Our dark work now complete, we can return to our previous task - managing unwieldy, crisis-prone cores.
It's really the classic problem with Crisis Core, and not from a game perspective but from a comic writing perspective - outside of a few curious missteps, it is a very even, engaging piece of software. Occasionally it launches skyward, unfolding into a lavish visual torrents with the gleam of molten platinum. That sentence would be patently ridiculous if it were not for the Square pedigree. It may still be somewhat ridiculous. Even so, when this game wants to get your attention, it can and it will.
Here's the "classic problem": it's just a good Goddamned game. It's hard to find a hook in there, because when we approach the material for consideration all we really want to do is whack out a couple storyline independent missions to prepare for the epic challenges ahead. From time to time, some barb will extend - something not tamped down by good sense - but it's never enough to argue against the entire product. There was a completely mystifying "Stealth Section" that also managed to involved calisthenics for some reason. We're not sure exactly why this was here. What we do know is that we're not going to throw out the biomechanical zombie god baby with the sometimes less than stellar minigame bathwater.

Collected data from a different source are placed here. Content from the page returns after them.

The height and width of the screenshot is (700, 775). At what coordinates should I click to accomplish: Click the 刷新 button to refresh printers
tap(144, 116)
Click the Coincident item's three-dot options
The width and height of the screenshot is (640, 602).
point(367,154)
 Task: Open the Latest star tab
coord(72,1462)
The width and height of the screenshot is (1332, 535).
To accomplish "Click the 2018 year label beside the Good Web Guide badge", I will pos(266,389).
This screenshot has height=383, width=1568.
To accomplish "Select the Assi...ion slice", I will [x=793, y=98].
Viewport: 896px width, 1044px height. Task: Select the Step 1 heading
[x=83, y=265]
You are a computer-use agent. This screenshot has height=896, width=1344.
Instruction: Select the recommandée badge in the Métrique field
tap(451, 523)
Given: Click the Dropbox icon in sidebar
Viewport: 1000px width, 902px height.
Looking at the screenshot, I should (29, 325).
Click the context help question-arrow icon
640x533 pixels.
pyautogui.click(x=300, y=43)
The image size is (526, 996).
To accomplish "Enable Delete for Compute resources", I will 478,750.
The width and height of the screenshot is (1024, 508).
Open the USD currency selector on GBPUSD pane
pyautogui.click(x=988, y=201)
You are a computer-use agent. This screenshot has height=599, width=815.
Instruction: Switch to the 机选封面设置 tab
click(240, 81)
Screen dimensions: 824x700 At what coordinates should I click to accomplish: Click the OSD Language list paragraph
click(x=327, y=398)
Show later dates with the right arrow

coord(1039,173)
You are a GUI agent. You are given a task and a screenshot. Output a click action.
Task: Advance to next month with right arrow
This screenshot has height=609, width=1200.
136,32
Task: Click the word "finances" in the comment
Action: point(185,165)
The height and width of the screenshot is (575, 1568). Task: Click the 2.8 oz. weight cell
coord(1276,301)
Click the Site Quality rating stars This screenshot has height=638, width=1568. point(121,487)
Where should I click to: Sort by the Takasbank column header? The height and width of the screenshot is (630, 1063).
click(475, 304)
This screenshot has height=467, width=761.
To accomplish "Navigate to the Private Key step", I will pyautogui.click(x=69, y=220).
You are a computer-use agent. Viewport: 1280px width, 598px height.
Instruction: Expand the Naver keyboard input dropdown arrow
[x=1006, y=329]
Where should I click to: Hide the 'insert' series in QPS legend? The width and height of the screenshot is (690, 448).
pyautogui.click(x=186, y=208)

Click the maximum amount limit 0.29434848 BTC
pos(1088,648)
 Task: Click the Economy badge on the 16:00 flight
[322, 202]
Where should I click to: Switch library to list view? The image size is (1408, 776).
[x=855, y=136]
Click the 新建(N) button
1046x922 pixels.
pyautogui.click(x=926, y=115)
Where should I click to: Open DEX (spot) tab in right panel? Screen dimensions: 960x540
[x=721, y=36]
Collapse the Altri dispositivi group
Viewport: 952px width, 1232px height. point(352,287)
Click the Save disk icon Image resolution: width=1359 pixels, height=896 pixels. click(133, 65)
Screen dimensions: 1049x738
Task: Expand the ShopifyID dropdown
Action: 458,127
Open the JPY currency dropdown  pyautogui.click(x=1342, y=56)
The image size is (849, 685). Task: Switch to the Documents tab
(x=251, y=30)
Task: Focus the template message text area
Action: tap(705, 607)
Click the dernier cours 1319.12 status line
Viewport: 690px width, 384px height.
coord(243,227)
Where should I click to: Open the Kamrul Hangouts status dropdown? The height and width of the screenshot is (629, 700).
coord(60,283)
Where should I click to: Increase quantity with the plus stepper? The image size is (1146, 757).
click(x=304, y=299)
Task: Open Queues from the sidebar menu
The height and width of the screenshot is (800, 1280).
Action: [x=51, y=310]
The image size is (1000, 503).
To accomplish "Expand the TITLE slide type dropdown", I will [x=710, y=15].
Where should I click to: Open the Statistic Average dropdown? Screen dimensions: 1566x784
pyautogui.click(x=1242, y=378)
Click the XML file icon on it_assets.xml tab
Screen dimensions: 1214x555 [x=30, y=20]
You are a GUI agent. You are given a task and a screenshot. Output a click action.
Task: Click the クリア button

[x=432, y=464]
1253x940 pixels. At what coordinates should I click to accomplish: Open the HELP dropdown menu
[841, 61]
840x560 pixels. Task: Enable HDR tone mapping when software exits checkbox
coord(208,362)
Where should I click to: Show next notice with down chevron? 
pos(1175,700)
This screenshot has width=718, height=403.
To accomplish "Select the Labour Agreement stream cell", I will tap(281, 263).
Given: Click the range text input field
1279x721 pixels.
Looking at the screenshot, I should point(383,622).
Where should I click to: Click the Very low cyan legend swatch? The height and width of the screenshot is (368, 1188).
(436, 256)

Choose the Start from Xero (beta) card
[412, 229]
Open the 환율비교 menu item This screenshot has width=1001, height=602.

Gabriel grabbed the new PSP around the time of Jeanne D'Arc, and it's hooked up perpetually to the television via component. From time to time the power button on it is nudged for some reason, science does not know why, but then it's on and we have to play it. Hours are lost in this way, hours we don't actually have to lose. We don't have time to discover each creamy, each zesty, each delicious new Materia by randomly combining them with each other and with things that we found laying around the house. This doesn't stop us from doing so, however.
I'm not certain any earthly force could.